/---

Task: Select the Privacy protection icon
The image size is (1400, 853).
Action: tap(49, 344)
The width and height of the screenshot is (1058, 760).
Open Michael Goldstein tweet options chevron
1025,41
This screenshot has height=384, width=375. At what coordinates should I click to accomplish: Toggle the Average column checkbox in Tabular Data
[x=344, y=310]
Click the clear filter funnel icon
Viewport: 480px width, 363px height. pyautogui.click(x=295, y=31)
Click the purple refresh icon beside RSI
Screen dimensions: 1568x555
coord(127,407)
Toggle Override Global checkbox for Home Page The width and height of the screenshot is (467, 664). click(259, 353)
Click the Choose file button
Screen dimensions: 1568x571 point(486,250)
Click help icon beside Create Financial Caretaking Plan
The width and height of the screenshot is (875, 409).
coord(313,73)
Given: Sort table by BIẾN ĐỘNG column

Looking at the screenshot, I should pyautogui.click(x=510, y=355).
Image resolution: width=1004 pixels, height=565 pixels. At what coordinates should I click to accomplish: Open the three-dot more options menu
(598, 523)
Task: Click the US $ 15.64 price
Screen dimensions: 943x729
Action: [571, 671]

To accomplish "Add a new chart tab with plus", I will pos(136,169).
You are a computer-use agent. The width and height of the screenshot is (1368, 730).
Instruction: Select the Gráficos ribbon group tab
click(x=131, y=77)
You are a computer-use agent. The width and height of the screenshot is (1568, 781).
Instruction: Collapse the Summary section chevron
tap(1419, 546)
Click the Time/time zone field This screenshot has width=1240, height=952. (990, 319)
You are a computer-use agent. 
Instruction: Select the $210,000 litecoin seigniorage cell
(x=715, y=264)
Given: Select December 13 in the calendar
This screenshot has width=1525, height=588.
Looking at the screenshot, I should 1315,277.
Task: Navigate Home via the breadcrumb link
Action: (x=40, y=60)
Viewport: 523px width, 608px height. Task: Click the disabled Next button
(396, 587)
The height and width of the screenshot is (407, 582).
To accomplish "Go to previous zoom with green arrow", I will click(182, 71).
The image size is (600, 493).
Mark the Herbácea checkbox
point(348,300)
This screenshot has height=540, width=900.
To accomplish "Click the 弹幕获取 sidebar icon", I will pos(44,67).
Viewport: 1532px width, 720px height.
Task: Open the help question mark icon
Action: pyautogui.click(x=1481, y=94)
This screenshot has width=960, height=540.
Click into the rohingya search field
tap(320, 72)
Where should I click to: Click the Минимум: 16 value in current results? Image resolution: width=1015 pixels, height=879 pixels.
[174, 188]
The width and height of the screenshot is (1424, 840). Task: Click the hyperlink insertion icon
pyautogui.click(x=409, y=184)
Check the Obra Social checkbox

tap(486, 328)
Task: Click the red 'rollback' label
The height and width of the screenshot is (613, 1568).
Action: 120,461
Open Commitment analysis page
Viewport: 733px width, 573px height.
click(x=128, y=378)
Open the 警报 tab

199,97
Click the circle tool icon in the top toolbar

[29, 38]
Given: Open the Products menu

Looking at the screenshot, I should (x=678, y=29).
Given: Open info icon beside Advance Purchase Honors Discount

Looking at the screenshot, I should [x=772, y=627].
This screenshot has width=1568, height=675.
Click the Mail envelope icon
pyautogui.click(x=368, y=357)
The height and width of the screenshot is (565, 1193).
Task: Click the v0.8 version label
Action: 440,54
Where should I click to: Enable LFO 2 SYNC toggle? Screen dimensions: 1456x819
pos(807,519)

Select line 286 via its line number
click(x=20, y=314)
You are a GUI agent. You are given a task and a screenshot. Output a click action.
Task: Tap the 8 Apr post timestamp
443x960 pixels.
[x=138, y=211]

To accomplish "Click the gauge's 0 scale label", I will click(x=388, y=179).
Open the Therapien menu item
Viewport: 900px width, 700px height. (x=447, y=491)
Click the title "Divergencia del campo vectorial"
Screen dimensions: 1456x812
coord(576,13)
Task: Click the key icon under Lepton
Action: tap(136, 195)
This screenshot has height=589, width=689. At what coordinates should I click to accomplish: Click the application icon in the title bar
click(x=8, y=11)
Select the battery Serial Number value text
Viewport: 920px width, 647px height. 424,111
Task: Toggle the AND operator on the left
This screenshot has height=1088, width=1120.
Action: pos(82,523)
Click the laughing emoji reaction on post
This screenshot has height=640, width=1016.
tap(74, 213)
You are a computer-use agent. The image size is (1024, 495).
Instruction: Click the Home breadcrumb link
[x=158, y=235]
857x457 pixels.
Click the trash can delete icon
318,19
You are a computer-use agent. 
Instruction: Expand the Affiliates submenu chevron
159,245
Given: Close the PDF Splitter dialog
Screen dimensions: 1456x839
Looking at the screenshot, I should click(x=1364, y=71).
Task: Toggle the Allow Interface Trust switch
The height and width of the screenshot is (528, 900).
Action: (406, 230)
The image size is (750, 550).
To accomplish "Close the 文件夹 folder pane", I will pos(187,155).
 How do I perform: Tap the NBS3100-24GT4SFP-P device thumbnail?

\---

:: Prompt ::
Copy the data above. Keep each line exact.

:: Answer box ::
Task: Select the Privacy protection icon
The image size is (1400, 853).
Action: tap(49, 344)
The width and height of the screenshot is (1058, 760).
Open Michael Goldstein tweet options chevron
1025,41
This screenshot has height=384, width=375. At what coordinates should I click to accomplish: Toggle the Average column checkbox in Tabular Data
[x=344, y=310]
Click the clear filter funnel icon
Viewport: 480px width, 363px height. pyautogui.click(x=295, y=31)
Click the purple refresh icon beside RSI
Screen dimensions: 1568x555
coord(127,407)
Toggle Override Global checkbox for Home Page The width and height of the screenshot is (467, 664). click(259, 353)
Click the Choose file button
Screen dimensions: 1568x571 point(486,250)
Click help icon beside Create Financial Caretaking Plan
The width and height of the screenshot is (875, 409).
coord(313,73)
Given: Sort table by BIẾN ĐỘNG column

Looking at the screenshot, I should pyautogui.click(x=510, y=355).
Image resolution: width=1004 pixels, height=565 pixels. At what coordinates should I click to accomplish: Open the three-dot more options menu
(598, 523)
Task: Click the US $ 15.64 price
Screen dimensions: 943x729
Action: [571, 671]

To accomplish "Add a new chart tab with plus", I will pos(136,169).
You are a computer-use agent. The width and height of the screenshot is (1368, 730).
Instruction: Select the Gráficos ribbon group tab
click(x=131, y=77)
You are a computer-use agent. The width and height of the screenshot is (1568, 781).
Instruction: Collapse the Summary section chevron
tap(1419, 546)
Click the Time/time zone field This screenshot has width=1240, height=952. (990, 319)
You are a computer-use agent. 
Instruction: Select the $210,000 litecoin seigniorage cell
(x=715, y=264)
Given: Select December 13 in the calendar
This screenshot has width=1525, height=588.
Looking at the screenshot, I should 1315,277.
Task: Navigate Home via the breadcrumb link
Action: (x=40, y=60)
Viewport: 523px width, 608px height. Task: Click the disabled Next button
(396, 587)
The height and width of the screenshot is (407, 582).
To accomplish "Go to previous zoom with green arrow", I will click(182, 71).
The image size is (600, 493).
Mark the Herbácea checkbox
point(348,300)
This screenshot has height=540, width=900.
To accomplish "Click the 弹幕获取 sidebar icon", I will pos(44,67).
Viewport: 1532px width, 720px height.
Task: Open the help question mark icon
Action: pyautogui.click(x=1481, y=94)
This screenshot has width=960, height=540.
Click into the rohingya search field
tap(320, 72)
Where should I click to: Click the Минимум: 16 value in current results? Image resolution: width=1015 pixels, height=879 pixels.
[174, 188]
The width and height of the screenshot is (1424, 840). Task: Click the hyperlink insertion icon
pyautogui.click(x=409, y=184)
Check the Obra Social checkbox

tap(486, 328)
Task: Click the red 'rollback' label
The height and width of the screenshot is (613, 1568).
Action: 120,461
Open Commitment analysis page
Viewport: 733px width, 573px height.
click(x=128, y=378)
Open the 警报 tab

199,97
Click the circle tool icon in the top toolbar

[29, 38]
Given: Open the Products menu

Looking at the screenshot, I should (x=678, y=29).
Given: Open info icon beside Advance Purchase Honors Discount

Looking at the screenshot, I should [x=772, y=627].
This screenshot has width=1568, height=675.
Click the Mail envelope icon
pyautogui.click(x=368, y=357)
The height and width of the screenshot is (565, 1193).
Task: Click the v0.8 version label
Action: 440,54
Where should I click to: Enable LFO 2 SYNC toggle? Screen dimensions: 1456x819
pos(807,519)

Select line 286 via its line number
click(x=20, y=314)
You are a GUI agent. You are given a task and a screenshot. Output a click action.
Task: Tap the 8 Apr post timestamp
443x960 pixels.
[x=138, y=211]

To accomplish "Click the gauge's 0 scale label", I will click(x=388, y=179).
Open the Therapien menu item
Viewport: 900px width, 700px height. (x=447, y=491)
Click the title "Divergencia del campo vectorial"
Screen dimensions: 1456x812
coord(576,13)
Task: Click the key icon under Lepton
Action: tap(136, 195)
This screenshot has height=589, width=689. At what coordinates should I click to accomplish: Click the application icon in the title bar
click(x=8, y=11)
Select the battery Serial Number value text
Viewport: 920px width, 647px height. 424,111
Task: Toggle the AND operator on the left
This screenshot has height=1088, width=1120.
Action: pos(82,523)
Click the laughing emoji reaction on post
This screenshot has height=640, width=1016.
tap(74, 213)
You are a computer-use agent. The image size is (1024, 495).
Instruction: Click the Home breadcrumb link
[x=158, y=235]
857x457 pixels.
Click the trash can delete icon
318,19
You are a computer-use agent. 
Instruction: Expand the Affiliates submenu chevron
159,245
Given: Close the PDF Splitter dialog
Screen dimensions: 1456x839
Looking at the screenshot, I should click(x=1364, y=71).
Task: Toggle the Allow Interface Trust switch
The height and width of the screenshot is (528, 900).
Action: (406, 230)
The image size is (750, 550).
To accomplish "Close the 文件夹 folder pane", I will pos(187,155).
 How do I perform: Tap the NBS3100-24GT4SFP-P device thumbnail?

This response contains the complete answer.